1. 1.
    +2 -1
    hayatımın en büyük pişmanlığımı anlatacam. Şöyle saat bi geçsin şu gibtiğiminin liselilerinden tam bi kurtulalım

    edit: isimleri açık açık söylemedim beyler, tanıyan manıyan çıkar yada bi şekilde biyerde tanışırız. Kusura bakmayında gevşek insanlarsınız amk, ayarsızın biri çıkar der annenle aran nasıl oracıkta gırtlaklarım hoş olmaz

    edit2: diğer editten anlamayan arkadaşlar için açıklama yapıyorum, isimler gerçek değil olaylar gerçektir. rumuz kullanılmıştır, açık açık ifşa ettiklerimi ifşa ediyorum diye söyledim zaten
    ···
  1. 2.
    0
    başlığa şu ana kadar liseli gelmediyse dahada gelmez umuduyla başlıyorum. En büyük pişmanlığım ehliyet almam oldu, ehliyet almayı bırak araba kullanmayı öğrenmeye heves ettiğim ilk an hatta. Hayatımı gibtim, ailemi gibtim, geleceğimi gibtim. Şu an hayata sıfırdan başlama ihtimalim bile yok.
    ···
  2. 3.
    +1 -1
    ben 83lüyüm, kardeşim 87liydi. Allah biliyoki dünyada en sevdiğim insan selmandı. insan en sevdiği insanın ölümüne sebep olunca acının gerçeğini öğreniyo. Yok aşk acısıymış, yok aileyle kavga etmiş falan faso fiso oluyo. Öyle bi acı oturdu ki üstüme zannedersin ben öldüm. 9 canım olsa 9unuda alırdı da birine ağır geldi işte, süründürüyo
    ···
  3. 4.
    0
    sabah uyandım, her zamanki bahar sabahlarından hiç bi farkı yoktu. O kadar farksızdı ki, herkes aynı anda bayılsa, baygın kaldığı süre zarfında hiçbişey değişmez, herkes ayıldığında tek bi yaprak bile oynamadan hayatlarına devam ederlerdi sanki. Okula gitmek için evden çıktım. Selman okumadı okulu bıraktı, onu işe bırakıp ordan okula gidecektim. Herşey plana uygun gitti, kabulümüzdü. Çıktık evden şişliye selmanı bıraktım.

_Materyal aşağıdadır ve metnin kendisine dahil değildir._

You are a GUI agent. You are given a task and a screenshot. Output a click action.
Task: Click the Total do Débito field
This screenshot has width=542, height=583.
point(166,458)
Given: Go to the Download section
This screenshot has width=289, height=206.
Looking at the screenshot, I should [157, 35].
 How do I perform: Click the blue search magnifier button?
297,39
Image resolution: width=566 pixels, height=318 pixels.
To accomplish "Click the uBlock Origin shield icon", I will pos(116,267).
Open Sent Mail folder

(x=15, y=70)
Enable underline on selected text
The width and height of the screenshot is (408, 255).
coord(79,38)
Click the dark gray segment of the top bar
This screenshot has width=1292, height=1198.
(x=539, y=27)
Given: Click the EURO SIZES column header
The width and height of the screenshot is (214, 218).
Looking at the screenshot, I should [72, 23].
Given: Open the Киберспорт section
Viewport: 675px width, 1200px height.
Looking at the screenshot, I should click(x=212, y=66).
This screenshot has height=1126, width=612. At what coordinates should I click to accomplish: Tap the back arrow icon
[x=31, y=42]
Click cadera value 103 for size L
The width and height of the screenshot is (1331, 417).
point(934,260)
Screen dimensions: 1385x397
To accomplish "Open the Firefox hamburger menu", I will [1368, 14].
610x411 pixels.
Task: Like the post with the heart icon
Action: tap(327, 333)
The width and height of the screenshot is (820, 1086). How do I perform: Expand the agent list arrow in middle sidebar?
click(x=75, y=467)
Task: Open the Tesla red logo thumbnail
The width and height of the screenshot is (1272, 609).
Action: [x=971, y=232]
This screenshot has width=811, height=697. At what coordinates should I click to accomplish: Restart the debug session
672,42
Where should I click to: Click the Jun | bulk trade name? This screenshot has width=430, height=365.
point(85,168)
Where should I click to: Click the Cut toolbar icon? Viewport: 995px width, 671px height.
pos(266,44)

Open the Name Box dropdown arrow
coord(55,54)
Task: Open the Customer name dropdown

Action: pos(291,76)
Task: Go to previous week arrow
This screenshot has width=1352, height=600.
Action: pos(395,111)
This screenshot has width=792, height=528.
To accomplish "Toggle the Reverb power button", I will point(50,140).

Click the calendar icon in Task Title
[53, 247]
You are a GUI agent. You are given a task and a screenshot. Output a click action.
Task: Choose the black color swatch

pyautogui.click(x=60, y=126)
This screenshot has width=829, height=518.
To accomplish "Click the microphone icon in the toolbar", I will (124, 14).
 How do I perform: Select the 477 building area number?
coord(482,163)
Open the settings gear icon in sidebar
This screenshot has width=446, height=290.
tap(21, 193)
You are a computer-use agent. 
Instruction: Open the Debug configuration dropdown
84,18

Arabadan inerken "abi canım çok sıkkın akşam bişeyler içelim az bana akıl verirsin hem seninle gezip tozmayı özledim, biraz eğlenirizde" dedi, bende amenna, teklif bekliyordum zaten. hemen kabul ettim ve ordan 8.senem olan okuluma gitmek için yola koyuldum. Son dönemdi artık bitiyordu yani. Hoş hala bitmedi, bitmesin zaten bu saatten sonra çokta gibimde değil. Derse girdim derslerimi hallettim okuldaki ayrıntılar falan çokta önem sarfetmeyen durumlar. dersten sonra çıkıp beşiktaşa indim biraz deniz havası iyi gelir, okulda yalnızlaştım hiç arkadaşım yok diye. Hep en yakın dostum olan denize koştum gene, istanbul boğazına. Oturdum karşısına, bi sigara yaktım. Açtım kitabımı okudum. Farkına varamamışım, 4.5 saat orda öyle mal mal oturmuşum. Karnım acıkmasa farkına varamazdım daha da ziraa. Telefonuma baktım selman aramış, 7-8 kere. Ulaşamayınca eve gitmiştir deyip, hiç arayarak vakit kaybetmeden eve gittim.
    ···
  4. 5.
    0
    @3 birinin dinlemesi çokta gibimde değil, kimse dinlemesede olur amk. Biriyle bunları konuşabilecek kadar cesur değilim henüz. Anlayacağın klavye delikanlılığı yapıyorum şu an.
    ···
  5. 6.
    0
    anlat reyizz
    ···
  6. 7.
    0
    eve geldim selman yorgun düşmüş heralde, uzanmıştı. "kalk lan yarraağam hem dışarı çıkalım diyosun hemde zıbarıyosun, taşak mı geçiyon adam mı seçiyon anlamadım amk" dedim. O gün keşke orda uyusaydıda benle taşşak geçseydi. Ah elimi gibeydimde kaldırmayaydım amk.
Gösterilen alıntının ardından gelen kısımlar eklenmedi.